Discovering Erawan Falls & Phra That Cave by Motorbike
Yay, a cave! Who doesn't love a dark, wet and slippery place? Haaa...
This was definitely one of the most physically challenging days we had in Thailand. First we drove off on a rented motorbike which I was not looking forward to since I had never been on one, and even though I trust Joris's driving skills, he hadn't ridden one since years ago... so what could go wrong, right? Luckily nothing, but the ride was pretty long and uncomfortable for me on the back seat. We rode our trusty motorbike for almost 2 hours from Kanchanaburi to Erawan National Park.
Don't want to read it all?
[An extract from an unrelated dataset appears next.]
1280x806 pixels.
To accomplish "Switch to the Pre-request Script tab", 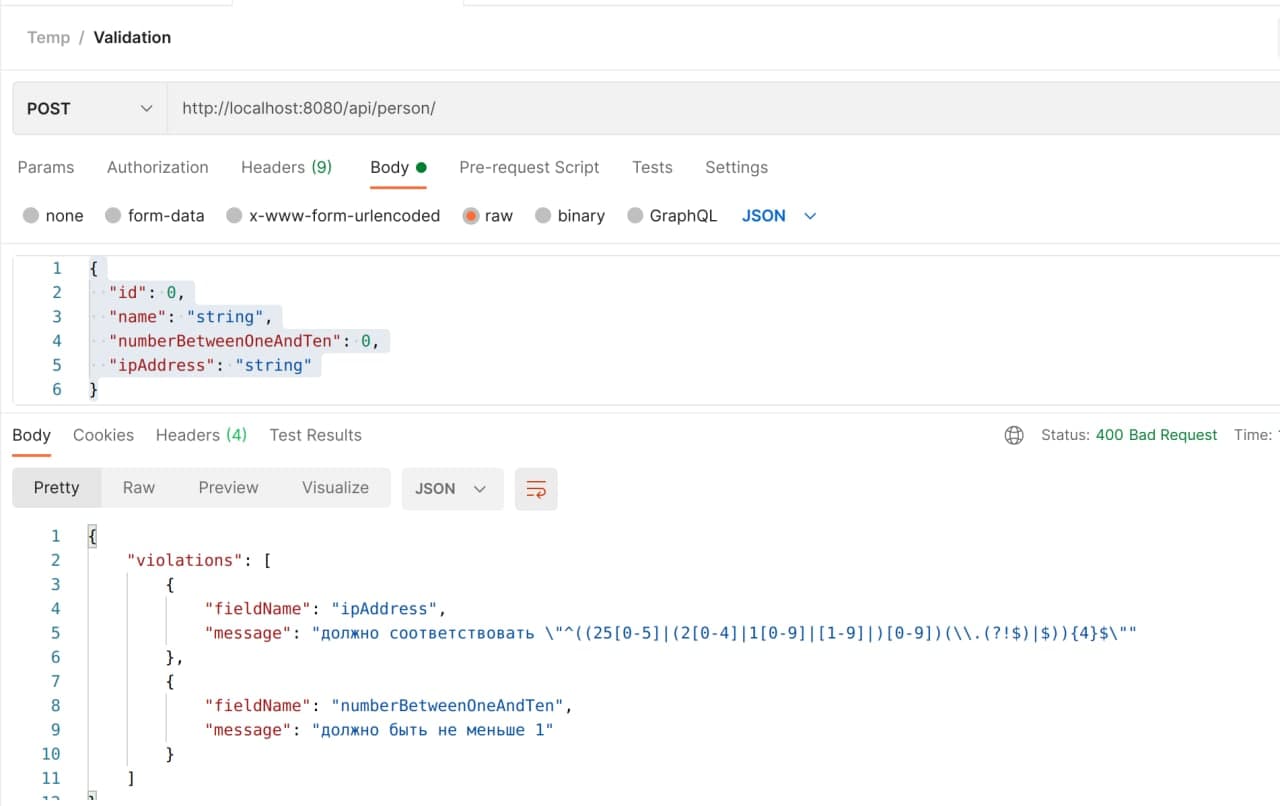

Jump to: How to visit Erawan Falls & Phra That Cave
Our first stop was the Erawan waterfalls with the famous seven stages where, normally, you can swim. Unfortunately, the night before it rained way too much and nobody was allowed to go in the pools. To keep it short: swimming was prohibited and in stead of beautiful blue water, we got poopy brown water. We were just unlucky that day! Bleh.
After looking around and taking some pictures, we decided to head out for Phra That Cave; a tip from the owner of our guesthouse who told us that the caves around Kanchanaburi are pretty impressive. On the motorbike, boohoo. Once again having to endure the literal pain in my ass (pun intended).
Up the stairs we go
Pra That Cave is situated only 8 kilometers far from the Erawan waterfalls so only a short ride and the entry ticket for the waterfalls is also valid for Phra That Cave! It's a big cave; around 200 metres wide and there are a lot of awesome stalactites and stalagmites, some even translucent. Before getting inside the cave, visitors need to ask for a guide to navigate you throughout the cave. You need to be there before 3 p.m!
When we finally arrived at the entrance we realized that if we wanted to see the cave, we would have to walk a mile up the mountain, on a series of uneven, slippery stairs, through the humid and mosquito infested jungle. What can I say, we rode all the way here so we weren't gonna quit now.
Man up, take a deep breath and power through! Huwa! And up we went! It took us some sweat and tears but we made it to the top.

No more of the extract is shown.